| Directions |
• A. According to the course description for Foundations of Inference in R, what is a p-value?
• B. Write the next portion of the Foundations of Inference in R course description, beginning directly after its final sentence.

| Document excerpt |
---*---

Foundations of Inference in R

via DataCamp

Overview

Learn how to draw conclusions about a population from a sample of data via a process known as statistical inference.

One of the foundational aspects of statistical analysis is inference, or the process of drawing conclusions about a larger population from a sample of data. Although counter intuitive, the standard practice is to attempt to disprove a research claim that is not of interest. For example, to show that one medical treatment is better than another, we can assume that the two treatments lead to equal survival rates only to then be disproved by the data. Additionally, we introduce the idea of a p-value, or the degree of disagreement between the data and the hypothesis. We also dive into confidence intervals, which measure the magnitude of the effect of interest (e.g. how much better one treatment is than another).

Syllabus

Introduction to ideas of inference
-In this chapter, you will investigate how repeated samples taken from a population can vary. It is the variability in samples that allow you to make claims about the population of interest. It is important to remember that the research claims of interest focus on the population while the information available comes only from the sample data.

Completing a randomization test: gender discrimination
-In this chapter, you will gain the tools and knowledge to complete a full hypothesis test. That is, given a dataset, you will know whether or not is appropriate to reject the null hypothesis in favor of the research claim of interest.

---*---

| Excerpted data |

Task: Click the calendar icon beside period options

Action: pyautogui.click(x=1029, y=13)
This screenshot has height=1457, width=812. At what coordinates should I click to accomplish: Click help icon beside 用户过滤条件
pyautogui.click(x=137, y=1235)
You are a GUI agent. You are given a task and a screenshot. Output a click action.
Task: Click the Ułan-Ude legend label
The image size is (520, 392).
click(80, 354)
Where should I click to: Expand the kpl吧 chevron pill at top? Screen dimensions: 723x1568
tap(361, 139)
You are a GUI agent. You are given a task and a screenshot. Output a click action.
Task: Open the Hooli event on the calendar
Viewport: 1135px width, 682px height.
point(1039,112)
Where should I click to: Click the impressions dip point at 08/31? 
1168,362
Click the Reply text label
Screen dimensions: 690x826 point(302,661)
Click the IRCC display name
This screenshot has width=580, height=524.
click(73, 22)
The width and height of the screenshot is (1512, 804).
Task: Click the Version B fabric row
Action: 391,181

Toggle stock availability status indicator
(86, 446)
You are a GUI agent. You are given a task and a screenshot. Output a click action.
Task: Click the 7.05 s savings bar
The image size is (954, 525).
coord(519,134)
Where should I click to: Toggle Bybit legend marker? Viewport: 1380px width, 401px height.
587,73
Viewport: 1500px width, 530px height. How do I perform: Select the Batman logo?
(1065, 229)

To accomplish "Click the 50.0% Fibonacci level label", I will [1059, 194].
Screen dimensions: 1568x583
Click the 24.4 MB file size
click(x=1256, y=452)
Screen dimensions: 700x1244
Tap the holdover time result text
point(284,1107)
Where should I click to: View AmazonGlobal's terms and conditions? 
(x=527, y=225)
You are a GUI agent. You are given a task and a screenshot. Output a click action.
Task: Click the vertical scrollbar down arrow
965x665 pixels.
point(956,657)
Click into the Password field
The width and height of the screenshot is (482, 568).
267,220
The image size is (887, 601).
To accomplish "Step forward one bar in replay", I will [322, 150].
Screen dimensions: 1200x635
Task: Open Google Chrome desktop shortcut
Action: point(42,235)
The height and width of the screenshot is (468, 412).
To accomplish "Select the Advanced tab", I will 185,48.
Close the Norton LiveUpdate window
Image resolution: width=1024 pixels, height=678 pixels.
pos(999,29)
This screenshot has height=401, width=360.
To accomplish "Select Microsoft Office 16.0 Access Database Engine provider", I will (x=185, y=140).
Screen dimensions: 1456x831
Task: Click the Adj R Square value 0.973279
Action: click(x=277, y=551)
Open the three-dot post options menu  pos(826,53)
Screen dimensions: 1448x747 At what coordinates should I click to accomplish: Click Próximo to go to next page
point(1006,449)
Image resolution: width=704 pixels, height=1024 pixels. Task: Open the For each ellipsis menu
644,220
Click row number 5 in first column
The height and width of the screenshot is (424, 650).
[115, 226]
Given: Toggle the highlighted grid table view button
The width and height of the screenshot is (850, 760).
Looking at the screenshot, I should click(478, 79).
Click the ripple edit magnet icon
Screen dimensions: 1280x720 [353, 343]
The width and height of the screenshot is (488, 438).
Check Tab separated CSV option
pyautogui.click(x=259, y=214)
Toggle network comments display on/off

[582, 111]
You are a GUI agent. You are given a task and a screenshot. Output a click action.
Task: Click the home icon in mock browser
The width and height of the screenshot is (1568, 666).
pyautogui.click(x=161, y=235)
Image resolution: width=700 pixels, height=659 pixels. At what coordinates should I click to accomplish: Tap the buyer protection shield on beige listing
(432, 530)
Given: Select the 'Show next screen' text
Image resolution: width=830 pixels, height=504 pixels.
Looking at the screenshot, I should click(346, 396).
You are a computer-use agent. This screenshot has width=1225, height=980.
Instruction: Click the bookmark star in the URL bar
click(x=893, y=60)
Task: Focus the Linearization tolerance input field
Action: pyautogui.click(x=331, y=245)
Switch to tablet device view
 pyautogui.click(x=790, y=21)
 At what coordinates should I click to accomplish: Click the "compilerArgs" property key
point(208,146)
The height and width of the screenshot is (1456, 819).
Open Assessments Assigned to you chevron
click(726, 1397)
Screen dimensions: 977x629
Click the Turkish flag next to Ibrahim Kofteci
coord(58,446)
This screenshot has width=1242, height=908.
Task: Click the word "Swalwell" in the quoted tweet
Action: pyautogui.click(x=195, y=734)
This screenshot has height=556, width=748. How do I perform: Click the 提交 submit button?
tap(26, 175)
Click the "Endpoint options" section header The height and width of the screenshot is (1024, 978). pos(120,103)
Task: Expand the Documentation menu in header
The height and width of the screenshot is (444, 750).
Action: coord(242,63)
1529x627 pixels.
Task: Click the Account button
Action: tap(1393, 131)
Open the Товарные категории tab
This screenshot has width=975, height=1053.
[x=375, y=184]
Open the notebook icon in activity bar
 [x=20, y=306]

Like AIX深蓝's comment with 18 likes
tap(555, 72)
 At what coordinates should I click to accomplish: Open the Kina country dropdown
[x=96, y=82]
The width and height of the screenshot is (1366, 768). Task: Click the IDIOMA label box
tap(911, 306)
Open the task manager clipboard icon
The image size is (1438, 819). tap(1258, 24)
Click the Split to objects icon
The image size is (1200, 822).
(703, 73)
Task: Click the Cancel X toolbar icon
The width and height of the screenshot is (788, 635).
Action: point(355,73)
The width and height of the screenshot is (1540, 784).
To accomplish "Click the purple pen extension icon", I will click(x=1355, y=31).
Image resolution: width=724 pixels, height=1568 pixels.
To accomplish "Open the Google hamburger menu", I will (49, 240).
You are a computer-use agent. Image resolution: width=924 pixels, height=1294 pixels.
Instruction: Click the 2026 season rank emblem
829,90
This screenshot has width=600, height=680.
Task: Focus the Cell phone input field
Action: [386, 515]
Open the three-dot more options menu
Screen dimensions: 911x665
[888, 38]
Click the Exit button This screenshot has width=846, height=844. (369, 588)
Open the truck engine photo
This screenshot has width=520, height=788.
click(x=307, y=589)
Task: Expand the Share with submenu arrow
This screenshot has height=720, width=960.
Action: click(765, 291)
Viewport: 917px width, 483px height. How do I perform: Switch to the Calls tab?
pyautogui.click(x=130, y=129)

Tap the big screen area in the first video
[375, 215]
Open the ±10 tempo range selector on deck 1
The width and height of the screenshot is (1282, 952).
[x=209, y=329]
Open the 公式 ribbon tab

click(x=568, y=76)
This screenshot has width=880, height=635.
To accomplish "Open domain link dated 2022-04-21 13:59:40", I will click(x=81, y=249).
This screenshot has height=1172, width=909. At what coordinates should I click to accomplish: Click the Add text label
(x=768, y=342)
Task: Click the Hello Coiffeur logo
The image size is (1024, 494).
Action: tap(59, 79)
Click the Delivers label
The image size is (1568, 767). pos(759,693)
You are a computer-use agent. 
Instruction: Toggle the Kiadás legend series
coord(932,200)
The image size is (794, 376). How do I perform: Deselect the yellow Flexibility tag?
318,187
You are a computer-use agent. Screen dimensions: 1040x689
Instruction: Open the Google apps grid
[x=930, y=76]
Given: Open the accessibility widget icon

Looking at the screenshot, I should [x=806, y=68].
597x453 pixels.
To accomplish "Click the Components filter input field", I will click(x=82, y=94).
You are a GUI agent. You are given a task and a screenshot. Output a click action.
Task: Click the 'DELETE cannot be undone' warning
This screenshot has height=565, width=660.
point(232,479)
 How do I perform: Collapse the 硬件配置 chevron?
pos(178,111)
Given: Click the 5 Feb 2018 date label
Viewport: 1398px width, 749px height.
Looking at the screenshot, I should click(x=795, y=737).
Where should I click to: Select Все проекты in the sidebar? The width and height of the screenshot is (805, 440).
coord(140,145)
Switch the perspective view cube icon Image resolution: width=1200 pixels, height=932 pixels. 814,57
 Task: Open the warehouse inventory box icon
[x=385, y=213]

---*---

| Answers to the exercise |
• A. A p-value is the degree of disagreement between the data and the hypothesis.

• B.
Hypothesis testing errors: opportunity cost
-You will continue learning about hypothesis testing with a new example and the same structure of randomization tests. In this chapter, however, the focus will be on different errors (type I and type II), how they are made, when one is worse than another, and how things like sample size and effect size impact the error rates.

Confidence intervals
-As a complement to hypothesis testing, confidence intervals allow you to estimate a population parameter. Recall that your interest is always in some characteristic of the population, but you only have incomplete information to estimate the parameter using sample data. Here, the parameter is the true proportion of successes in a population. Bootstrapping is used to estimate the variability needed to form the confidence interval.